Hannah Arendt no era ninguna «niña» incapaz de superar su primer amor — a menos por supuesto que quisiera serlo. Cualquiera que sea el caso, su maquillaje emotivo no me interesa tanto como el de Heidegger. La suya fue una brillantez única, un filósofo cuyo trabajo se sigue debatiendo. Y aún así su Nazismo no fue producto del simple oportunismo — como fue el caso, digamos, del de Wernher von Braun, que necesitaba del empujón de Hitler para desarrollar sus proyectiles, o del de Herbert von Karajan, que no iba a permitir que una simple cuestión de moralidad se interpusiera entre una carrera ilustre y él. La carrera de Heidegger ya estaba asentada. ?l no tenía que ser Nazi; él quiso  ser Nazi.
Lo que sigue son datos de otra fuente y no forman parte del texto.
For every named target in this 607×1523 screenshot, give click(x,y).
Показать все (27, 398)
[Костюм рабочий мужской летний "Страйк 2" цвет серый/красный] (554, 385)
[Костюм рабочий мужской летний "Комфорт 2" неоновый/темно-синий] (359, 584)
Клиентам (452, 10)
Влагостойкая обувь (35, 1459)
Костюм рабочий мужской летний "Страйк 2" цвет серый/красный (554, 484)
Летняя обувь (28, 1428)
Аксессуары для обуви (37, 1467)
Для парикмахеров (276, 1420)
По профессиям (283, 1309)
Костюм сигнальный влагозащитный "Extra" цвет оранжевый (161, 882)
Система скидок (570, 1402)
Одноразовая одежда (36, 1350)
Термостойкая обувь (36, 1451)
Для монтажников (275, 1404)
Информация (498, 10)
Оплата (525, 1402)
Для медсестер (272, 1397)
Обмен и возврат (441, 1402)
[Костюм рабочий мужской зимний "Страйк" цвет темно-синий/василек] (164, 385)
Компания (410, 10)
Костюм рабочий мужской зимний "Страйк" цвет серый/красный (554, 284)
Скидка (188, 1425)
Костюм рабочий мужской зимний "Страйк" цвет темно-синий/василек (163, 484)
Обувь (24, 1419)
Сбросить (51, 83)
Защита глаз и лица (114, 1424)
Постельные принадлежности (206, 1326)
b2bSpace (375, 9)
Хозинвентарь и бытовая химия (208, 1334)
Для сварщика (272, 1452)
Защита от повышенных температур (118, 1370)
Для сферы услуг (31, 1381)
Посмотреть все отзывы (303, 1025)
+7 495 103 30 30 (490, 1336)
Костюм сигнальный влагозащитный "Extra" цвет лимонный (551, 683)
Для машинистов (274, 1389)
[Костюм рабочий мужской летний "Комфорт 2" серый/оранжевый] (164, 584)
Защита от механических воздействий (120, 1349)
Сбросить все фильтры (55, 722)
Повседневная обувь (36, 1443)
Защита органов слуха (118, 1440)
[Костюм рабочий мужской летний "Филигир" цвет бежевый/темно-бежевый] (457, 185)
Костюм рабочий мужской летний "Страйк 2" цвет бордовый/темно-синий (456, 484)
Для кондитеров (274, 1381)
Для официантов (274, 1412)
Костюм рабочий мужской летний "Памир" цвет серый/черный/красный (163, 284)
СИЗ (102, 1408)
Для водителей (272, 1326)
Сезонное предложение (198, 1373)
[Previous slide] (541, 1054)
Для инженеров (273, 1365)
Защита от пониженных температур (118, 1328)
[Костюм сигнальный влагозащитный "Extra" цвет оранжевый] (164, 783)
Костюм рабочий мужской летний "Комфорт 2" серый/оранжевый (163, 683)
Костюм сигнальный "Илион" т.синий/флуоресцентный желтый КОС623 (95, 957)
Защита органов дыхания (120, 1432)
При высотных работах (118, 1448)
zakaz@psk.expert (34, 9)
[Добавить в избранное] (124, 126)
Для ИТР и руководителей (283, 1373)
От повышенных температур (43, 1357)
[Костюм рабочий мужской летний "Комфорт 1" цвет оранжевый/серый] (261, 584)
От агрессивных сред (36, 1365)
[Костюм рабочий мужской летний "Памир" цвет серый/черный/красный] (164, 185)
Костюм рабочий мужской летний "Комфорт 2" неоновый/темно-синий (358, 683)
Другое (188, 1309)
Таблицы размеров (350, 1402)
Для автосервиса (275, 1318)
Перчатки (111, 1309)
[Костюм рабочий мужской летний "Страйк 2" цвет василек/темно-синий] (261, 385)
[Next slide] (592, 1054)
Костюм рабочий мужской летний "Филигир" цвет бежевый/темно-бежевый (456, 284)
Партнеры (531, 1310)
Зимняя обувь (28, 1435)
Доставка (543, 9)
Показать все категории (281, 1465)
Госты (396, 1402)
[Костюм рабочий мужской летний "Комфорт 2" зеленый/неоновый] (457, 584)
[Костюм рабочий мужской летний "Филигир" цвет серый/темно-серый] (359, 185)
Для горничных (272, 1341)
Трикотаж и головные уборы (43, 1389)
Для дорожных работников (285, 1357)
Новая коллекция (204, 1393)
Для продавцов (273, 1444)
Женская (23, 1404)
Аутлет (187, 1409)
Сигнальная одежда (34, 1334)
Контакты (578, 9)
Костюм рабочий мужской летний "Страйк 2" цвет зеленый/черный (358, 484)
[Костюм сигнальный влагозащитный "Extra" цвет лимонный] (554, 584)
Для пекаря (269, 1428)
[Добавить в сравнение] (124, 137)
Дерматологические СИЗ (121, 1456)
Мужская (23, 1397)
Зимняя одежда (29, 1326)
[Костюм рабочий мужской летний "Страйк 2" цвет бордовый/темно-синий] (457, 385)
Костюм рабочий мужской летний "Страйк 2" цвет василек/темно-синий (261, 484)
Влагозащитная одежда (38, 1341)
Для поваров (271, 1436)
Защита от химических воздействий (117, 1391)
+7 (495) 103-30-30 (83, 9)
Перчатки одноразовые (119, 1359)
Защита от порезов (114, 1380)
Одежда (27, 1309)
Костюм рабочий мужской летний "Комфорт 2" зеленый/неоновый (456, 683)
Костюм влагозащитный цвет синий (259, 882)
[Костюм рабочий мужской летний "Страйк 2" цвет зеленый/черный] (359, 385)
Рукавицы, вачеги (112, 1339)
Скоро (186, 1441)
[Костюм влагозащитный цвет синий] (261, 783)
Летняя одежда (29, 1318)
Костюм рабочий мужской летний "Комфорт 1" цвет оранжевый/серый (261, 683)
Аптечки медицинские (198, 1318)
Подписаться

Juntos, constituyen una pareja verdaderamente siniestra — dos de los grandes filósofos del siglo XX, con sus genios enfrentados por sus vidas inexplicablemente espantosas: uno apoyaba el Nazismo, la otra le justificaba por hacerlo. En un área crítica no eran más distintos que un gorila y su novia. A modo de precaución, debería de haber estatuas de ellos en cada plaza, y carteleras de ellos sobre los ingenuos que piensan, como pensó románticamente Alan Greenspan una vez de los mercados financieros, que el hombre es racional.

Hubo un tiempo en que yo combatía el concepto de mal. Cuando Ronald Reagan llamó a la Unión Soviética «el imperio del mal», yo lo lamenté. «El mal» sugerido sin motivo, una fuerza que no se puede entender. Esto, a su vez, descarta la opción de dar cabida, y eso es simplemente siniestro. Aun así Reagan estaba en lo cierto al hablar del sistema soviético, al tiempo que George W. Bush se equivocó y fue oportunista en la misma medida algunos años más tarde cuando explotó a Reagan para etiquetar a tres regímenes dispares y sin relación como «el eje del mal» — un absurdo mecánico, una abominación intelectual. Cuidado con los que te dicen no pienses.

Hannah Arendt y Martin Heidegger representan la velocidad de la luz intelectual, el límite absoluto de lo que puede hacer la razón, y la naturaleza insidiosa y laboriosa del mal. La profunda banalidad de la lealtad, de los antiguos afectos o tal vez de la incapacidad de admitir un error cegaba a Arendt ante el mal de Heidegger, y el mal de él le impedía ver sus consecuencias. ?l logró desvincular intelecto de moralidad, y ella no podía separar lo que había sido de aquello en lo que se había convertido. Justo después de la guerra, ella escribió que «el problema del mal será la cuestión fundamental de la vida intelectual de posguerra en Europa» — y después, algunos años más tarde, se marchó a Alemania a recuperar la relación con su antiguo amante. Resulta que no es el mal lo banal. Es el amor.

FE DE ERRATAS: En la columna de la semana pasada, escribí que Newt Gingrich no ha trabajado nunca para una entidad con fines de lucro. Me equivocaba. Es titular de varias empresas que producen beneficios. Lamento el error y le felicito.